PROBLEM DESCRIPTION: For each record below, write an exact copy.

Stored items:
"""

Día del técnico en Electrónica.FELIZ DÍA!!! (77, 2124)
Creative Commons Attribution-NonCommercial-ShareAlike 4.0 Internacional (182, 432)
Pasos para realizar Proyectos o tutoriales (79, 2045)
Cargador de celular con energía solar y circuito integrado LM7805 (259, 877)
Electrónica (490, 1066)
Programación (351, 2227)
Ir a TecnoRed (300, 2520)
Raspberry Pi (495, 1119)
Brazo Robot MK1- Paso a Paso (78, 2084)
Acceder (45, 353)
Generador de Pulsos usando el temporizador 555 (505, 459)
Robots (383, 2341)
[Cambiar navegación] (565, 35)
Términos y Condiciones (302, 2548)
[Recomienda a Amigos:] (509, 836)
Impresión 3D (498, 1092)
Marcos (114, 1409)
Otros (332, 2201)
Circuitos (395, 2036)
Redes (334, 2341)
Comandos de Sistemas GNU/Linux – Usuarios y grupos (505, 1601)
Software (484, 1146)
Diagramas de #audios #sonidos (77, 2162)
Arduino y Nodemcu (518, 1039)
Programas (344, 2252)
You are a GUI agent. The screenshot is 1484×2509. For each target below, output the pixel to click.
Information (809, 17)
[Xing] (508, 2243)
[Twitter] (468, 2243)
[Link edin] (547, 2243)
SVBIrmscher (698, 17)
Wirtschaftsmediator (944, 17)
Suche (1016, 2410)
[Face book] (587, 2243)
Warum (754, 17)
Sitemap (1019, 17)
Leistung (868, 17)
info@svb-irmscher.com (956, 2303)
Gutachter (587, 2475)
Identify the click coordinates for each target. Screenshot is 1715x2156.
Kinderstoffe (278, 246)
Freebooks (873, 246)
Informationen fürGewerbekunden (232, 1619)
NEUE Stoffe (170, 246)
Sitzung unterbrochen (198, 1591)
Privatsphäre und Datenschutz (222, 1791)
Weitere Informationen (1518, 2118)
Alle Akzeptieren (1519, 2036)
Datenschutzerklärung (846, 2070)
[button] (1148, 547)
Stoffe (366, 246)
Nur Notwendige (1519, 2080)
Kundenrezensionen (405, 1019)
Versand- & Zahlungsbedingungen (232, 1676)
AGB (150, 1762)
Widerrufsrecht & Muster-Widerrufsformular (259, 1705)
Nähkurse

"""

WRITTEN ANSWER:
Día del técnico en Electrónica.FELIZ DÍA!!! (77, 2124)
Creative Commons Attribution-NonCommercial-ShareAlike 4.0 Internacional (182, 432)
Pasos para realizar Proyectos o tutoriales (79, 2045)
Cargador de celular con energía solar y circuito integrado LM7805 (259, 877)
Electrónica (490, 1066)
Programación (351, 2227)
Ir a TecnoRed (300, 2520)
Raspberry Pi (495, 1119)
Brazo Robot MK1- Paso a Paso (78, 2084)
Acceder (45, 353)
Generador de Pulsos usando el temporizador 555 (505, 459)
Robots (383, 2341)
[Cambiar navegación] (565, 35)
Términos y Condiciones (302, 2548)
[Recomienda a Amigos:] (509, 836)
Impresión 3D (498, 1092)
Marcos (114, 1409)
Otros (332, 2201)
Circuitos (395, 2036)
Redes (334, 2341)
Comandos de Sistemas GNU/Linux – Usuarios y grupos (505, 1601)
Software (484, 1146)
Diagramas de #audios #sonidos (77, 2162)
Arduino y Nodemcu (518, 1039)
Programas (344, 2252)
You are a GUI agent. The screenshot is 1484×2509. For each target below, output the pixel to click.
Information (809, 17)
[Xing] (508, 2243)
[Twitter] (468, 2243)
[Link edin] (547, 2243)
SVBIrmscher (698, 17)
Wirtschaftsmediator (944, 17)
Suche (1016, 2410)
[Face book] (587, 2243)
Warum (754, 17)
Sitemap (1019, 17)
Leistung (868, 17)
info@svb-irmscher.com (956, 2303)
Gutachter (587, 2475)
Identify the click coordinates for each target. Screenshot is 1715x2156.
Kinderstoffe (278, 246)
Freebooks (873, 246)
Informationen fürGewerbekunden (232, 1619)
NEUE Stoffe (170, 246)
Sitzung unterbrochen (198, 1591)
Privatsphäre und Datenschutz (222, 1791)
Weitere Informationen (1518, 2118)
Alle Akzeptieren (1519, 2036)
Datenschutzerklärung (846, 2070)
[button] (1148, 547)
Stoffe (366, 246)
Nur Notwendige (1519, 2080)
Kundenrezensionen (405, 1019)
Versand- & Zahlungsbedingungen (232, 1676)
AGB (150, 1762)
Widerrufsrecht & Muster-Widerrufsformular (259, 1705)
Nähkurse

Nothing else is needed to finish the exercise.